After James Beard House, since I had family in town they gave me all the leftovers, which I happily re-heated, revamped and served at a large family and neighborhood get-together brunch.

Dad always said we spent too much time talking about food. He had good food prepared by women. It is a staple of life. That it is tasty and healthy for all concerned is my job at home. Cooking school just helped me get there. Dad cooks now, and not just pancakes on Sunday. Cheers and Happy New Year! Dee

Trifle

Yikes, I’ve only a day to think it through. Last year for the dinner I made a full-fat version of it with layers of pound cake, whipped cream and tons of berries.

Then I made one with angel food cake, nonfat Greek vanilla yogurt and tons of berries. Which to choose?

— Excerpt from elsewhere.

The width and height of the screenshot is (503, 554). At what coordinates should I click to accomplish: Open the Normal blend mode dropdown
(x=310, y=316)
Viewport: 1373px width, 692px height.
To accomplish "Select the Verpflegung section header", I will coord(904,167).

We’ve two young girls this year so I was thinking of making individual parfaits for them with graham cracker crumbs, vanilla yogurt and berries. If they were here I’d teach them layering but I’ll just make them before we depart to meet our friends.

For the adults I could mix it up and do angel food cake and whipped cream, or the opposite.

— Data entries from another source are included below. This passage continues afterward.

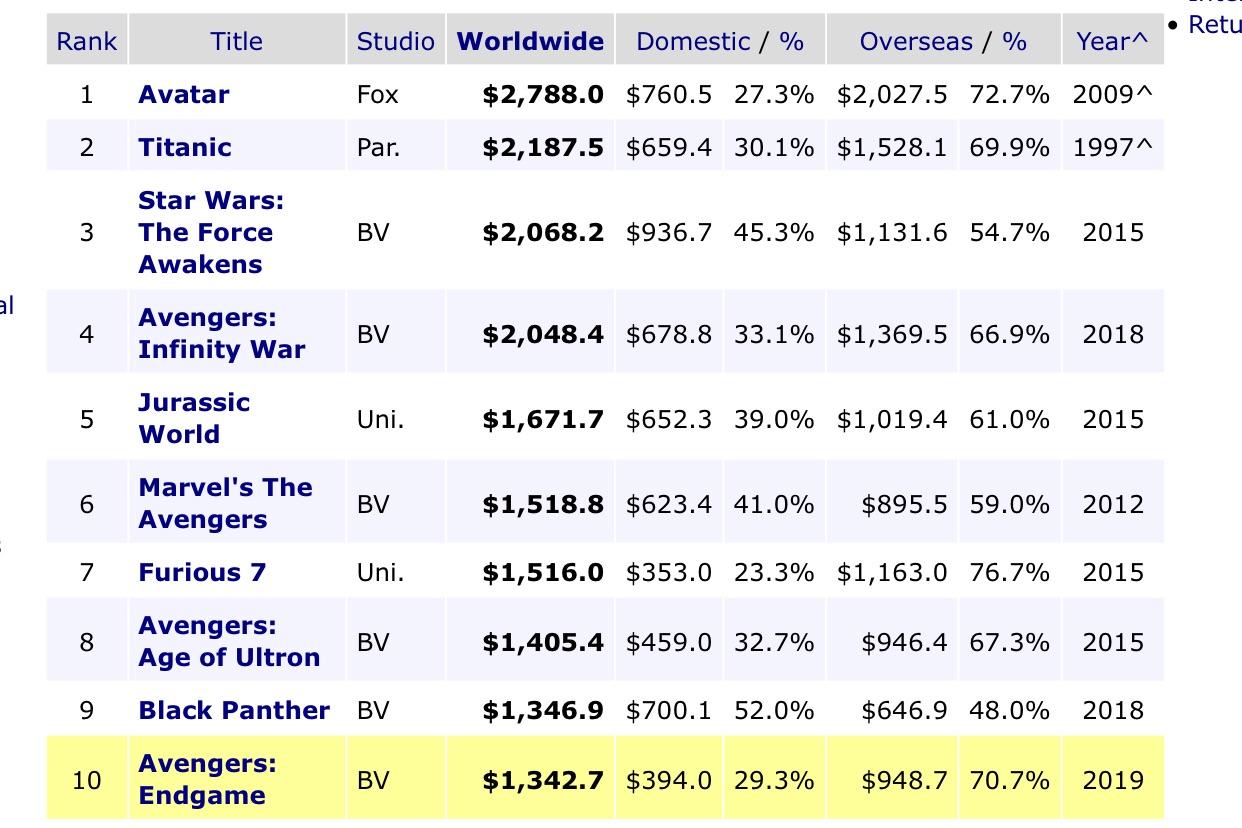Sort the table by Studio
1242x828 pixels.
395,40
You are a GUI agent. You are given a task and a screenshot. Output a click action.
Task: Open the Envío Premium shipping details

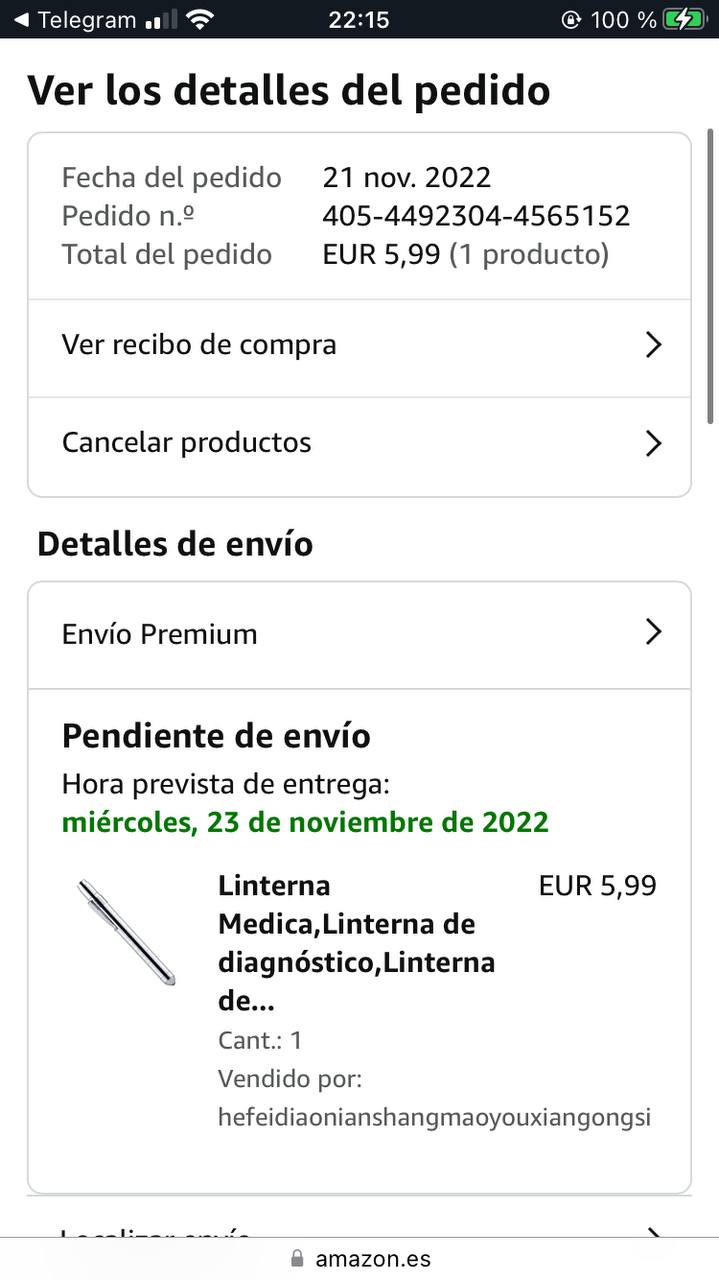(x=160, y=634)
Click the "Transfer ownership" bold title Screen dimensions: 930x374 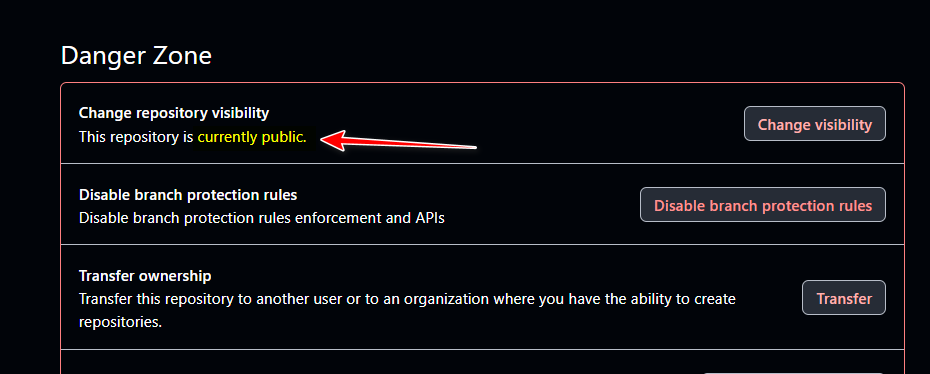click(145, 276)
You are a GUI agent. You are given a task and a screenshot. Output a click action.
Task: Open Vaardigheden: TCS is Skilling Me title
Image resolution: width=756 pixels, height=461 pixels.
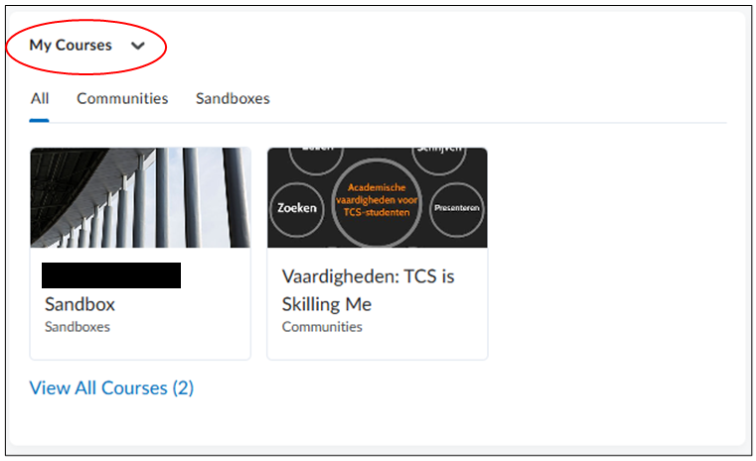pyautogui.click(x=368, y=290)
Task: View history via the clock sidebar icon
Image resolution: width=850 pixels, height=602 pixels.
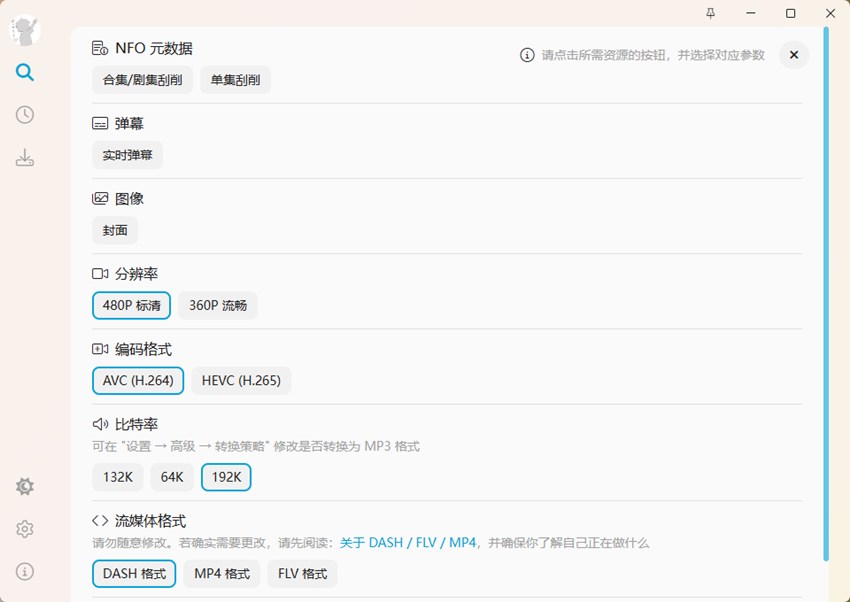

Oh, forget it, it’s New Years’ Day and time to renounce all those dietary restrictions!

Snow was melting today and now it’s quite cold. Our neighbor was without heat for two days so we lent him our portable heater.

For the first time in years we have icicles about 4′ long over our balcony. On the glass, there are also some coming up. Stalagtites and stalgmites.

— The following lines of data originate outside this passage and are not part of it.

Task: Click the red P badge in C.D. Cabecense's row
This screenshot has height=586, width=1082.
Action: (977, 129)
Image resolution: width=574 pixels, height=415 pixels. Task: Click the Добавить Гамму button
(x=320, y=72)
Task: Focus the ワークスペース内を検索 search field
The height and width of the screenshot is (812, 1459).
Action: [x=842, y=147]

I wanted to finish the trifle today and keep it outside (there’s no room in the frig for a trifle dish). Now I know it will freeze and the glass will break and everything will be ruined.

Dear husband, the physicist says, why don’t you make it, place the vessel in one of our many insulated bags and place it in your car in our underground garage where the temps are near refrigerator temps and not what grows 4′ icicles.

What a great idea. That is the plan. Happy New Year! Dee

 

Gibbs

Mark Harmon. Gibbs, NCIS. It’s taken a while for me to figure out this dilemma. I’ve been watching a marathon about your rules.

It’s a dollop of Gibbs and a jigger of McGee and that is my husband of 12 years. Add a splash of Abby and that’s him. My love, the physicist, software engineer and someone who would love Abby’s lab, that’s what I’m talking about.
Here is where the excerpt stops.